The pace of a party is the maximum rhythm of its weakest member.
A good mountaineering party moving continuously and in combination in the common time of its comfortable maximum rhythm will gain steadily on a less experienced rope, although it may allow itself longer definite intervals of “idling on the great peaks,” and spend even more moments on its difficult passages. The margin in time which it will save will serve, on a well-calculated day, to see the party of sustained pace down to easy going before darkness. The one party will be home to dinner; the other may be still struggling at midnight with the quadrupling of difficulties night brings in its train, or sitting out and relieving its feelings by accusing the former party of ‘racing.’

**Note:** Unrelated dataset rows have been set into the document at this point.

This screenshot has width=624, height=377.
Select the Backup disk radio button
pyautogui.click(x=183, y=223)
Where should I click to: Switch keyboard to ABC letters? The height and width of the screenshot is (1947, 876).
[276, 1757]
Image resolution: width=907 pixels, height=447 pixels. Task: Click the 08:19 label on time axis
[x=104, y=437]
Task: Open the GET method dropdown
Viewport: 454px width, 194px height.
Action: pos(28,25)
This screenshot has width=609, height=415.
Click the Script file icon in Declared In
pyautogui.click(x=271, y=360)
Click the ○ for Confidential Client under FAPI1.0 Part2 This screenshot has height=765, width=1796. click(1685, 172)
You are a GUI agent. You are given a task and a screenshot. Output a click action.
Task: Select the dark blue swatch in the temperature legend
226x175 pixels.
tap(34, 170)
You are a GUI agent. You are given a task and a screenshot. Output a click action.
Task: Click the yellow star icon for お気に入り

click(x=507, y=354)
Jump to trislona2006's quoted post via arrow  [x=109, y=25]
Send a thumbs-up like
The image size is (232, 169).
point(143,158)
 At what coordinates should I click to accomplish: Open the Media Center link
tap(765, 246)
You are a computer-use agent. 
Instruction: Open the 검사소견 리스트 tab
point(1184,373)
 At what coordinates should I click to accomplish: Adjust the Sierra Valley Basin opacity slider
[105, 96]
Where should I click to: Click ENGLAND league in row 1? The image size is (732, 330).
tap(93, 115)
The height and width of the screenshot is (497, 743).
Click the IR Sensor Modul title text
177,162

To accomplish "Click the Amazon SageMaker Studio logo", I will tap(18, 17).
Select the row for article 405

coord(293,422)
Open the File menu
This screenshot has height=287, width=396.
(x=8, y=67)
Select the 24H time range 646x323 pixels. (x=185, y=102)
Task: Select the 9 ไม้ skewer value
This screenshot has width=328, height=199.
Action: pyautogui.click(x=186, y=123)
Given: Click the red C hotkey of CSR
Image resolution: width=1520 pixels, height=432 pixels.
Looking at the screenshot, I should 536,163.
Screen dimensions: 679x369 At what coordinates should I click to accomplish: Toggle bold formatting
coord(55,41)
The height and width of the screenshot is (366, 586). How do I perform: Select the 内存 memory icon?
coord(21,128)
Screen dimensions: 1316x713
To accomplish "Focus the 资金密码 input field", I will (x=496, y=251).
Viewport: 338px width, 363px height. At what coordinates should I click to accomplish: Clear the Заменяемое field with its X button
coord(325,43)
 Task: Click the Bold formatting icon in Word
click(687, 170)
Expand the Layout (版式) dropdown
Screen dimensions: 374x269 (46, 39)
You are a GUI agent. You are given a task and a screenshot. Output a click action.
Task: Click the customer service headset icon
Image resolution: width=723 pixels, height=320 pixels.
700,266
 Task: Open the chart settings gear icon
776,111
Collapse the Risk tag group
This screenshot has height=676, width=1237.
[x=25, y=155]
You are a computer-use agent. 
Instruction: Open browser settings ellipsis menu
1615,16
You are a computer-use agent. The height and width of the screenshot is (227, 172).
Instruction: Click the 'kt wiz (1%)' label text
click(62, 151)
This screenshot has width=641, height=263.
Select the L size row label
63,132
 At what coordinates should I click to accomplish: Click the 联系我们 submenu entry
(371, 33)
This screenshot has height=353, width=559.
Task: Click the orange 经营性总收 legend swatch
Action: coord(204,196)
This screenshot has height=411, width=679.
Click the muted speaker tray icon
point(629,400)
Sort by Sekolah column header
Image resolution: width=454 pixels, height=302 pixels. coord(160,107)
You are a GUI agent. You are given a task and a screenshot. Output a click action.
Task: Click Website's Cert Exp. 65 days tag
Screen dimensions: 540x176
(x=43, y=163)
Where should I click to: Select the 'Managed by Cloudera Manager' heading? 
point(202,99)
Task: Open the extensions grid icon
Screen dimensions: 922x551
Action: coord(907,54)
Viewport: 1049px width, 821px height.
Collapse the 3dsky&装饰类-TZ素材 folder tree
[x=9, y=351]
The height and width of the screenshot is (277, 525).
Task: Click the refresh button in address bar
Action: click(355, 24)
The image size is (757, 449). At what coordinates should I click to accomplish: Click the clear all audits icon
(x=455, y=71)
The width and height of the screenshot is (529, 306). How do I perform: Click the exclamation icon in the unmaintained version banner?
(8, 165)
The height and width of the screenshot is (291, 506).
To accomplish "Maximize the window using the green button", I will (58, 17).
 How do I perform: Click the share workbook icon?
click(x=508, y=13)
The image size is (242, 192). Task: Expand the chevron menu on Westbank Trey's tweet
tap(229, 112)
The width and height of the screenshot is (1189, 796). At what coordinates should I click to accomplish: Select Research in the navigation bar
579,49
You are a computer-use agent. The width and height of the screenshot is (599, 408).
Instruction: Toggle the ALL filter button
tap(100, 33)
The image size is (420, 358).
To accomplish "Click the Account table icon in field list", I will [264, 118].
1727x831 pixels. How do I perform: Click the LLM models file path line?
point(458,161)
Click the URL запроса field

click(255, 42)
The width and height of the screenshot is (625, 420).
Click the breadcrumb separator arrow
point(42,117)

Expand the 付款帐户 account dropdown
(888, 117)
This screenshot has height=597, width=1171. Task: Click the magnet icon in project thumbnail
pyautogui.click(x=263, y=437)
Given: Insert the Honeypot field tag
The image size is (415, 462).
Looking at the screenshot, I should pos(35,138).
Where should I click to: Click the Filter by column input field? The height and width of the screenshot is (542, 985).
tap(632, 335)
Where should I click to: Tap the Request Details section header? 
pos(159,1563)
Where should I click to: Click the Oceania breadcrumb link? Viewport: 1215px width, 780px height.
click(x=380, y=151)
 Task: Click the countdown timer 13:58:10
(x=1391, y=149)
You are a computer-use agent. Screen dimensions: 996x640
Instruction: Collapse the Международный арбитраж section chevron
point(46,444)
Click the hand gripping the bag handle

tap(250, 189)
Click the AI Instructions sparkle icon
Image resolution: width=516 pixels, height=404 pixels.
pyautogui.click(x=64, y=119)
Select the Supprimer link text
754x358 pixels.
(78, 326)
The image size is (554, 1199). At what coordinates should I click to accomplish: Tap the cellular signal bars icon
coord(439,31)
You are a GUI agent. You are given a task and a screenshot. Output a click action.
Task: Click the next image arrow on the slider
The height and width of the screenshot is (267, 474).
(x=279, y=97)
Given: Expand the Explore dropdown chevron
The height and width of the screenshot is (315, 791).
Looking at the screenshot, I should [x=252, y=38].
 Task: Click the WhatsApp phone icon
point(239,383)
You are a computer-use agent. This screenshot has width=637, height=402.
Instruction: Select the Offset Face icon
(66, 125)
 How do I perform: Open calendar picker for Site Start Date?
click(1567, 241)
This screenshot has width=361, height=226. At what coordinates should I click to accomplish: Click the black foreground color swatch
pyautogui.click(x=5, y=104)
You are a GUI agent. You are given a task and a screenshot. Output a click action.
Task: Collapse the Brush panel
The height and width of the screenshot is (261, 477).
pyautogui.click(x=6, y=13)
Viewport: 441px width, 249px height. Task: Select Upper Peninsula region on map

Gradual beginning, gradual acceleration and uninterrupted moving on a steady top-gear of comfortable pace keep a party fresh, and leave it free to appreciate the beauty of the day or of the climb. Its mind is relieved of care as to a timely return, and it can enjoy a margin of leisure, when it pleases, in pleasant exploration, in essaying experimental routes or in the meditation that mimics slumber.
The real freedom to rest, to idle and to enjoy themselves where and when they will, is only for those who have the measure of their day well in hand, and who know that their collective pace, their maximum rhythm of comfort, before it can rise to a rate of disagreeable effort, has a point or two of pressure still to spare, to recover lost ground or to meet emergency.
FOOTNOTES:
[1] Except where it is expressly stated, or is plain from the context, that the word ‘leader’ refers to the ‘first man’ on the rope, it is used of the most experienced mountaineer of a party, the one who exercises the functions of manager in matters of organization or arrangement and of leader or director in the actual business of climbing.